I don't follow. Assuming variable possible universal constants, then before a final outcome any specific outcome would be unlikely but some outcome would be a certainty. Just as in a poker game the hand you are dealt would be highly uncertain before it is dealt but, after delt, you will hold some specific hand regardless of how unlikely that hand was.
Yes that's my point. If there are say a million different possible poker hands, then the one hand that was dealt had a one in a million chance.
It's like we are looking at the hand and marveling at the one in a million chance of it being dealt. But any hand shares that same probability.
Improbability is not a matter of picking one sample out of a bucket of many possible samples, as you rightly indicate with your example here. Improbability is when there is a coincidence between a random selection like that and
another, independently designated thing. For example, there is nothing improbable about a random 6-digit number generator producing the number 360958. As you say, it has to produce some number, and 360958 is no less likely than any other. But if you had been given a slip of paper with the number 360958 written on it, and then watched as the generator randomly produced exactly that number, you would have witnessed something staggeringly improbable: not the generation of the number
per se, but the generation of the same number that had just been independently designated as THIS number. This is why it's improbable that my lottery number will be the winner, but not improbable at all that SOME lottery number will be the winner. The improbability is at the intersection between specific and random selection.
Applying this reasoning to the universe, your take about life is correct. In a population of randomly and arbitrarily varying universes, if there is a chance that one combination of variables will yield conditions appropriate for life, such a universe will eventually emerge from the "random universe generator". So, the existence of life
per se is thus not improbable. But a problem remains. There is something about this universe that, from your perspective, is independently designated: your presence in it. Even if SOME universe capable of supporting life were statistically inevitable, it's still staggeringly improbable that it should be THIS one, the universe YOU currently inhabit.
If you think there is nothing improbable about your existence in a universe capable of supporting life because you wouldn't be here to notice if you didn't exist, consider the analogy of Russian roulette.
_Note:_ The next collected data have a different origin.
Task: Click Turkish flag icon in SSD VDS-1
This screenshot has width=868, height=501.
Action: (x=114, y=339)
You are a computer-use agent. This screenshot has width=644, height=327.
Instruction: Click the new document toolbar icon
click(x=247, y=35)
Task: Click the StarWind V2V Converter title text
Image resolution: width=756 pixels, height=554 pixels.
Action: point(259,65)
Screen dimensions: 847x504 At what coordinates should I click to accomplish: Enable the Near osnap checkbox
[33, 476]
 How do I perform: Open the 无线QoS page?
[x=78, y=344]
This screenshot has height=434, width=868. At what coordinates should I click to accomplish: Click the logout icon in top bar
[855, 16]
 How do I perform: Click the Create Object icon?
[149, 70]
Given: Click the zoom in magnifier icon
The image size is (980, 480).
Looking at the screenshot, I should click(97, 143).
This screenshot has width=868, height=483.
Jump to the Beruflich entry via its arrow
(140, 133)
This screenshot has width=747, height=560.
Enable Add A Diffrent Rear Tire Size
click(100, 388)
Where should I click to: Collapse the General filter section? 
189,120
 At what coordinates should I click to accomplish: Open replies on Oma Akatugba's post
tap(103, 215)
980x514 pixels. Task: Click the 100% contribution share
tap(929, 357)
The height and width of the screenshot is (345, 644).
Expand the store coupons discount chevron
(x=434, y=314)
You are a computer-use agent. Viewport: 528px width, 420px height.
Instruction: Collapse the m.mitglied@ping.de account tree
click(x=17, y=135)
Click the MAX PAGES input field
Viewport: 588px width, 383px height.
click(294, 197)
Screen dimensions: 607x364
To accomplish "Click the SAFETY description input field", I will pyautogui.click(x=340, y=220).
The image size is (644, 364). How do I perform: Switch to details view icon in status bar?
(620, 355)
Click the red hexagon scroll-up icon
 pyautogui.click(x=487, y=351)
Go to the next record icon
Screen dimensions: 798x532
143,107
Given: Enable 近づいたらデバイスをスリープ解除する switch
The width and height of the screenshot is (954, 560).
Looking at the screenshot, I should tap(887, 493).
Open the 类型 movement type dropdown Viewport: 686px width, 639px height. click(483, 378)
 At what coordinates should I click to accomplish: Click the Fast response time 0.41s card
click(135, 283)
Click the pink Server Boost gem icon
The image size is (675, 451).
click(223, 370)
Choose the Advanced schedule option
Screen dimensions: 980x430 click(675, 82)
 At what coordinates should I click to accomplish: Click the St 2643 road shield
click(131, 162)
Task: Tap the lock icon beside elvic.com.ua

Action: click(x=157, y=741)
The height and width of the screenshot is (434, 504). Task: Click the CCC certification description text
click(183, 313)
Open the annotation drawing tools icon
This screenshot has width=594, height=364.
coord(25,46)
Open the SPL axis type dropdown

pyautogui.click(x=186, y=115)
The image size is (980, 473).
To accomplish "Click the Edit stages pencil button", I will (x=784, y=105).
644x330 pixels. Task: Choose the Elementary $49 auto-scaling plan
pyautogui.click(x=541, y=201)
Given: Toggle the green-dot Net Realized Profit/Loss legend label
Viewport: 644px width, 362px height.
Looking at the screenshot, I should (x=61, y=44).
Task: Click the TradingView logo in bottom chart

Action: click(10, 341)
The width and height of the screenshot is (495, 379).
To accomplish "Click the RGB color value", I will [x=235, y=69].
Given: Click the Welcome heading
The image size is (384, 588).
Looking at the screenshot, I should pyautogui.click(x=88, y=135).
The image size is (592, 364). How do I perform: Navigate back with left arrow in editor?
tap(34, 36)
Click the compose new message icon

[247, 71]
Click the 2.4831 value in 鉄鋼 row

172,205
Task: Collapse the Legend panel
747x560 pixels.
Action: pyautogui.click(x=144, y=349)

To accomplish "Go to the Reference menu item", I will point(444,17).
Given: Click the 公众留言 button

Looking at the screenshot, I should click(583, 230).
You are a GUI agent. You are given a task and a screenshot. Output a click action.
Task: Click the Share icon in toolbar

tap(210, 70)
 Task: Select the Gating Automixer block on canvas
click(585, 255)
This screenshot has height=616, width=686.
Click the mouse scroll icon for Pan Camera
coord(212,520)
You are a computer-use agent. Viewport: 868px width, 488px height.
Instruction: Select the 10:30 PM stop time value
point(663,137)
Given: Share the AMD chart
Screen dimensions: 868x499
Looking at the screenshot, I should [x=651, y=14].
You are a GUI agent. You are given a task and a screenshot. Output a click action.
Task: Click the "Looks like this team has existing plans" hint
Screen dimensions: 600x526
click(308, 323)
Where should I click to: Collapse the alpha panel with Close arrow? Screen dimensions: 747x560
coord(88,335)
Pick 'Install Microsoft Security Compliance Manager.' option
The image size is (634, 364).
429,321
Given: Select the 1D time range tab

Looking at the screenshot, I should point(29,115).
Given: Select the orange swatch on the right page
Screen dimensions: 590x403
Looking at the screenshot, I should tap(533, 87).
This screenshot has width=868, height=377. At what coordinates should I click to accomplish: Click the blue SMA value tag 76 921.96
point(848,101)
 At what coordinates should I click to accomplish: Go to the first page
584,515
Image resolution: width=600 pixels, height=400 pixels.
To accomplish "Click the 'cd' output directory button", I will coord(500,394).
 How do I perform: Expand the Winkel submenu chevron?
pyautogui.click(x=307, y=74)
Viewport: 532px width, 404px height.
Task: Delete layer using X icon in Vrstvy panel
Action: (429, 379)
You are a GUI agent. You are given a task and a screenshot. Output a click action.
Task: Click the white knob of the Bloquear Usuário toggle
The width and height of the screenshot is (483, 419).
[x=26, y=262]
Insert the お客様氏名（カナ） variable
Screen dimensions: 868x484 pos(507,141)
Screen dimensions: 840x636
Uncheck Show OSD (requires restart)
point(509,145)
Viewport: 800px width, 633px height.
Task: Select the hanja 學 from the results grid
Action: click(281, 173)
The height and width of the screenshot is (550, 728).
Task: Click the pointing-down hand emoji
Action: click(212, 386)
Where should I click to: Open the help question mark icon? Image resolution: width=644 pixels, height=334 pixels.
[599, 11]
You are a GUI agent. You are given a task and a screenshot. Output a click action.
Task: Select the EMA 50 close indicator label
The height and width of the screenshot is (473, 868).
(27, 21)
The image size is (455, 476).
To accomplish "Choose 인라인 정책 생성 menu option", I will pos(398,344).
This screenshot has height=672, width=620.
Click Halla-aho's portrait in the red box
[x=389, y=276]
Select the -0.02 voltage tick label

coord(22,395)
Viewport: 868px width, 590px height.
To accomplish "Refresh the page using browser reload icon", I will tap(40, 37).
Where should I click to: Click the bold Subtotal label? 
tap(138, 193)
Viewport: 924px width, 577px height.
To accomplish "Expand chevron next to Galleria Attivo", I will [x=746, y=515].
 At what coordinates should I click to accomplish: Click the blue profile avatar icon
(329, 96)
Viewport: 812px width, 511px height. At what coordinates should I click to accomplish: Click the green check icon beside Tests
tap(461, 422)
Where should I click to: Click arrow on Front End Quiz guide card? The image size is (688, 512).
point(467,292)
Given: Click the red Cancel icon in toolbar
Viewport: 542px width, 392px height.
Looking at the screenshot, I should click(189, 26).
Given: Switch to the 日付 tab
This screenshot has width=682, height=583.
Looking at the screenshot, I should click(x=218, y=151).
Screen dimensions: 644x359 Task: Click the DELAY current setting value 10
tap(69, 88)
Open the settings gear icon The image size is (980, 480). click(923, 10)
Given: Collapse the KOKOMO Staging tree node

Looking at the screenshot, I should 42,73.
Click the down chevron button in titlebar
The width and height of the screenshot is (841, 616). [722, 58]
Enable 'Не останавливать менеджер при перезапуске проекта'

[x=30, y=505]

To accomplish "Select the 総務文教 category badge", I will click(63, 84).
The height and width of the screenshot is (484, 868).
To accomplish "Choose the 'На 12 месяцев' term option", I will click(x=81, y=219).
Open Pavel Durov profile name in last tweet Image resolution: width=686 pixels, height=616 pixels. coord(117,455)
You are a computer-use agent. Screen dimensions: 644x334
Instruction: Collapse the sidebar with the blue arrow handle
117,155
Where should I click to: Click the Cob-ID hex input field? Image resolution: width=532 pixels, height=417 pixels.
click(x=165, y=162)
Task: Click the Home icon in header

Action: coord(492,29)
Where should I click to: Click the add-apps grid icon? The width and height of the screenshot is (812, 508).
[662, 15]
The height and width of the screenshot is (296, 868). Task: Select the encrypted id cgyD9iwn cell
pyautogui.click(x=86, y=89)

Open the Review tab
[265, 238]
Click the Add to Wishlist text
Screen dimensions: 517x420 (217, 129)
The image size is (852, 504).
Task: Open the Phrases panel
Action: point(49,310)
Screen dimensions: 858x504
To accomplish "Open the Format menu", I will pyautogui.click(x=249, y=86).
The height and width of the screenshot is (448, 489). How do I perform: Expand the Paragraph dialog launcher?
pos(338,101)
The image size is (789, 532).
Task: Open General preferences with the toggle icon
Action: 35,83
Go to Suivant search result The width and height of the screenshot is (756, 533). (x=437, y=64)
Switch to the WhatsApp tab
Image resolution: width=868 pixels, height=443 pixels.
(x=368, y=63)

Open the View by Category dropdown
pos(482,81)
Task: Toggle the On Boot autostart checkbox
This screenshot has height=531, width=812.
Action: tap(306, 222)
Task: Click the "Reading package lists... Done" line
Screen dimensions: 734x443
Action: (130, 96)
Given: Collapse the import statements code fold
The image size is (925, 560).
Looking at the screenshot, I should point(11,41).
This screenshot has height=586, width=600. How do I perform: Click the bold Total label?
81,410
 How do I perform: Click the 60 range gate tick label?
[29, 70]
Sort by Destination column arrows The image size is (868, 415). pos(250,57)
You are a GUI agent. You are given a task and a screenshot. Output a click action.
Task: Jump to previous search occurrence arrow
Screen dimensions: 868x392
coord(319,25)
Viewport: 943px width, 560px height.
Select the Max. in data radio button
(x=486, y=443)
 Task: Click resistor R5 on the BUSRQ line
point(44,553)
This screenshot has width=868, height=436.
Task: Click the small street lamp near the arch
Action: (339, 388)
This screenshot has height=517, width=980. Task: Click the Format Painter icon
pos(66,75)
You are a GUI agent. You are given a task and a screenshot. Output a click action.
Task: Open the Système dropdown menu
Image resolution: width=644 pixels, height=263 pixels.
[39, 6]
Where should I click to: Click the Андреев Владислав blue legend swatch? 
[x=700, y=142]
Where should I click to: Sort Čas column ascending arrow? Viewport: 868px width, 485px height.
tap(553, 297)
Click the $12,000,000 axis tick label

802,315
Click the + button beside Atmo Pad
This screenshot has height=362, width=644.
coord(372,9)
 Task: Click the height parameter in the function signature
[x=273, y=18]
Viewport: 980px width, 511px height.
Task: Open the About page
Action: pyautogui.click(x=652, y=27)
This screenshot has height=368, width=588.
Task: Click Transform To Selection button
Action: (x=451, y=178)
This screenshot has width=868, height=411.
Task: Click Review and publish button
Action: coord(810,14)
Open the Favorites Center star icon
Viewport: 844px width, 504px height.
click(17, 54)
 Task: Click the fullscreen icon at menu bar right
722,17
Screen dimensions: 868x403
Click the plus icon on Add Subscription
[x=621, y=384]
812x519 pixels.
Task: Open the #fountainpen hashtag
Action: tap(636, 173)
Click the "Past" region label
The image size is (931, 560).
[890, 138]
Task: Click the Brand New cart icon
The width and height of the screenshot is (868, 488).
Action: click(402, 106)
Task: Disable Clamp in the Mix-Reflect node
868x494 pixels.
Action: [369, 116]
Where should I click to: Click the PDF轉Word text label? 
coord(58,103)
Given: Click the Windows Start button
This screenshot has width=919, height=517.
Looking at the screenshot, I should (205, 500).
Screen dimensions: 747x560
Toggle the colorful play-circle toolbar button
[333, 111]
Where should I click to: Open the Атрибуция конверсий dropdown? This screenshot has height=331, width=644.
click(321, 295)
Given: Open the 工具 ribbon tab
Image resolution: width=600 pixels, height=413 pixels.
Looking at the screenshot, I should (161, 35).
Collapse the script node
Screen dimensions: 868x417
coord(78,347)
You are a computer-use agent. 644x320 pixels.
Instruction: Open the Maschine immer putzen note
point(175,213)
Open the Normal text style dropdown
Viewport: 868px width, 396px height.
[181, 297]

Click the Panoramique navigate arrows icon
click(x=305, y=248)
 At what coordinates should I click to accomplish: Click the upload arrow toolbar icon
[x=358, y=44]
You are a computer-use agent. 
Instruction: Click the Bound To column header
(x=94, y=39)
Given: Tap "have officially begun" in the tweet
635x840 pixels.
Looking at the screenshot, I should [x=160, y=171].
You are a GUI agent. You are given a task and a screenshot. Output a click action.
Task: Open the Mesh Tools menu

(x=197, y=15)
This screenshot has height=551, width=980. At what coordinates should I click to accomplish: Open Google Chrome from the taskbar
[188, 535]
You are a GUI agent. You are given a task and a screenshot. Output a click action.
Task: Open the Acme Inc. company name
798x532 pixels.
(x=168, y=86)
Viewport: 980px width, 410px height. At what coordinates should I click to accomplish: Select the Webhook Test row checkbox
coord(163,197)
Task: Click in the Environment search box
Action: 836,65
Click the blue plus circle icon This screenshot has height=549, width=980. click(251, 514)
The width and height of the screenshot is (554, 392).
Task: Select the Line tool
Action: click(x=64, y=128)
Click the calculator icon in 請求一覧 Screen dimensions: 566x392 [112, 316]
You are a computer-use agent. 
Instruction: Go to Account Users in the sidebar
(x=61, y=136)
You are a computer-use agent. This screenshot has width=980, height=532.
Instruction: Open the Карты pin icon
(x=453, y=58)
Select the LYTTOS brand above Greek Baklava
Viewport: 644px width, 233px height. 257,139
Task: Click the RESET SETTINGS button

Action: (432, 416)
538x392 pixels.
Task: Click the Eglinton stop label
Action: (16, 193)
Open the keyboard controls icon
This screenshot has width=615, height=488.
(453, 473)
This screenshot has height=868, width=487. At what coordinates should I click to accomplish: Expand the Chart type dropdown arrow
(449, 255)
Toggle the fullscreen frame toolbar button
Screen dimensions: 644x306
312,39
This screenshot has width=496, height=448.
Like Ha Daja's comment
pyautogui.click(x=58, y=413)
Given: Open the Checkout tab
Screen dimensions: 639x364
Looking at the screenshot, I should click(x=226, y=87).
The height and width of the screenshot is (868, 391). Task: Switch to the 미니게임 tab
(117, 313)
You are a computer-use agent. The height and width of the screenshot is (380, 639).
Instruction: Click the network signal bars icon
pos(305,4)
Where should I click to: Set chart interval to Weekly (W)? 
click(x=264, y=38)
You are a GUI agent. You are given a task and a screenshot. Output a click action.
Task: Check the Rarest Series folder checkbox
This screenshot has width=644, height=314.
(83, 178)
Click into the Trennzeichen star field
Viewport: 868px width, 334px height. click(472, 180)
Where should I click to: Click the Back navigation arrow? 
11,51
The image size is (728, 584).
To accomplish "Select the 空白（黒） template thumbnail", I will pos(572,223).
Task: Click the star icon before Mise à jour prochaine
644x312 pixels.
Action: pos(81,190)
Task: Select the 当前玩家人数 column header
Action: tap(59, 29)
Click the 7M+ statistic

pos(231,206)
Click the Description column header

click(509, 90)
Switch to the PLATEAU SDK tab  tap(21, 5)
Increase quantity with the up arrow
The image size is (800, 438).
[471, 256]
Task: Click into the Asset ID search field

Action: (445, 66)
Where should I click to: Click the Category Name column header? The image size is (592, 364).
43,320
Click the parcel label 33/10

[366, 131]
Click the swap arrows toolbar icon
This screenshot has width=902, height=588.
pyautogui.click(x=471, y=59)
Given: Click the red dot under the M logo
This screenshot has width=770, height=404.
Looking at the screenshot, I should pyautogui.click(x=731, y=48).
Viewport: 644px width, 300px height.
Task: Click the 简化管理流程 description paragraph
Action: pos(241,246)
If you were given a revolver and a bullet and told to play Russian roulette, you would probably have serious doubts about your survival. If somebody told you that in all the adjacent rooms of this building, there are hundreds of other people playing the same game of Russian roulette, you wouldn't feel any better about YOUR odds. That is, just because the odds of SOME person surviving the game are good because there are many players, that fact doesn't make YOUR survival any more likely. Of course, the only way you'd exist to notice the outcome would be if you beat the odds and survived. But that doesn't make it any better for you, since there is still the same uncomfortable chance that you would in fact be one of those unlucky dead people.
Essentially, you must accept that your presence in a universe capable of supporting luck is explained by a happenstance convergence between (a) what the "random number generator" of this universe's initial conditions happens to produce in the way of intelligent life and (b) the specific conditions that needed to be met so that you would exist. There was never any guarantee that those conditions, which you might represent as a string of numbers like 360958, would ever be produced by the universe at the right time and place to bring you into being. Moreover, there is no justification for why your existence should even be possible at all, that it should be conditional on ANY "number" the universe might spit out. Yet, here you are, and the hypothesis that your existence depended on a specific set of biological specifications being satisfied at a specific place and time says you're basically luckier than a person who has won the lottery thousands of times in a row.
The alternative hypothesis, which resolves this improbability, is that the conditions for your existence are not so strict. You would have been one of the organisms produced by ANY universe capable of supporting life, even if its history went differently from this one. It's not improbable that you were the thousand-times lottery winner, because you have all the tickets. Any winner is you by definition.